**What to produce**
Produce as output only the lines below starting at the line with "Given: Select tooth 26 in the arch diagram" and continuing through the line with "Click the Rebookable label", each one exactly as written.

**Input data**
★ ★ ★ ★

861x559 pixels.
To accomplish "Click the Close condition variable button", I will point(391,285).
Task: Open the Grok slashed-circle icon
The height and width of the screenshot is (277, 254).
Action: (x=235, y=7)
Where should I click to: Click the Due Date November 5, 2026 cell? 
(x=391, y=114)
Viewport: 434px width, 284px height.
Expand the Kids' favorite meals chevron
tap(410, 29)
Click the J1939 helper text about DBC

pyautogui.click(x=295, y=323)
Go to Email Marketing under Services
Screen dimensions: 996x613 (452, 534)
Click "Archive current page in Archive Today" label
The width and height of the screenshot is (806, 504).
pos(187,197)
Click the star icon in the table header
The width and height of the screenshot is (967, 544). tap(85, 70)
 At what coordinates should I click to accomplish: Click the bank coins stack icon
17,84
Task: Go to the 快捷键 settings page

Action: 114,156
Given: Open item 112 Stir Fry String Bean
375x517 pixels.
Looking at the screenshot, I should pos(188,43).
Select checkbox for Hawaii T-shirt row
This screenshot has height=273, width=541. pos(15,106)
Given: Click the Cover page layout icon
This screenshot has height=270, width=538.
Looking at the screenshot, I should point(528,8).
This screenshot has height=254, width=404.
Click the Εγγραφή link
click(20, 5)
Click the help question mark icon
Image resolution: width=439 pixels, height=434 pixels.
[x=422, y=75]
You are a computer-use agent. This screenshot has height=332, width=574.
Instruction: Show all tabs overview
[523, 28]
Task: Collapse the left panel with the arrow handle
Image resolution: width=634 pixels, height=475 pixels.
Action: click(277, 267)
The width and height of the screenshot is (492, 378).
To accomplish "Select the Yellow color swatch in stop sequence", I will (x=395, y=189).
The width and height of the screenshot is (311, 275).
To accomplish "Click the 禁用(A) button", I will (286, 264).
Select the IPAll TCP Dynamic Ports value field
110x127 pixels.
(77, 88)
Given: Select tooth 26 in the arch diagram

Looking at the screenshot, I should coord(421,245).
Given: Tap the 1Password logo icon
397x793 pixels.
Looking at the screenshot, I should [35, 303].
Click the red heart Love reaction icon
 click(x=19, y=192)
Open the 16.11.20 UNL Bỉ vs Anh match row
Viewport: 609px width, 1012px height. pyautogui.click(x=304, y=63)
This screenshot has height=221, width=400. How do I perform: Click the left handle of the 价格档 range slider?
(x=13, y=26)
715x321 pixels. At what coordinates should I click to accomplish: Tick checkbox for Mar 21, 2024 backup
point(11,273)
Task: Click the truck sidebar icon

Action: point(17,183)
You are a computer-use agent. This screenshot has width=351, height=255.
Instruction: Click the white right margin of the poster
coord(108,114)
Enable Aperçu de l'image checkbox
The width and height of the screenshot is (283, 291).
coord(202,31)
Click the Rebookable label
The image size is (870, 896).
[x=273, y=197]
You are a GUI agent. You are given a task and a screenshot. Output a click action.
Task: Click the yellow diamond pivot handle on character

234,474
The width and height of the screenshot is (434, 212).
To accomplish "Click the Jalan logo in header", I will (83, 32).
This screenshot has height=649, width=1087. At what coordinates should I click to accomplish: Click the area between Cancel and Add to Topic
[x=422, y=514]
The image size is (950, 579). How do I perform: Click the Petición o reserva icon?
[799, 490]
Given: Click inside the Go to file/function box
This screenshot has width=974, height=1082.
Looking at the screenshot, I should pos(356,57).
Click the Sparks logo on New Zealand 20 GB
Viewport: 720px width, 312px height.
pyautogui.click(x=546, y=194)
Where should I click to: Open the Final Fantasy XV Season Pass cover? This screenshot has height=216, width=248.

★ ★ ★ ★

**Reply to the exercise**
Given: Select tooth 26 in the arch diagram

Looking at the screenshot, I should coord(421,245).
Given: Tap the 1Password logo icon
397x793 pixels.
Looking at the screenshot, I should [35, 303].
Click the red heart Love reaction icon
 click(x=19, y=192)
Open the 16.11.20 UNL Bỉ vs Anh match row
Viewport: 609px width, 1012px height. pyautogui.click(x=304, y=63)
This screenshot has height=221, width=400. How do I perform: Click the left handle of the 价格档 range slider?
(x=13, y=26)
715x321 pixels. At what coordinates should I click to accomplish: Tick checkbox for Mar 21, 2024 backup
point(11,273)
Task: Click the truck sidebar icon

Action: point(17,183)
You are a computer-use agent. This screenshot has width=351, height=255.
Instruction: Click the white right margin of the poster
coord(108,114)
Enable Aperçu de l'image checkbox
The width and height of the screenshot is (283, 291).
coord(202,31)
Click the Rebookable label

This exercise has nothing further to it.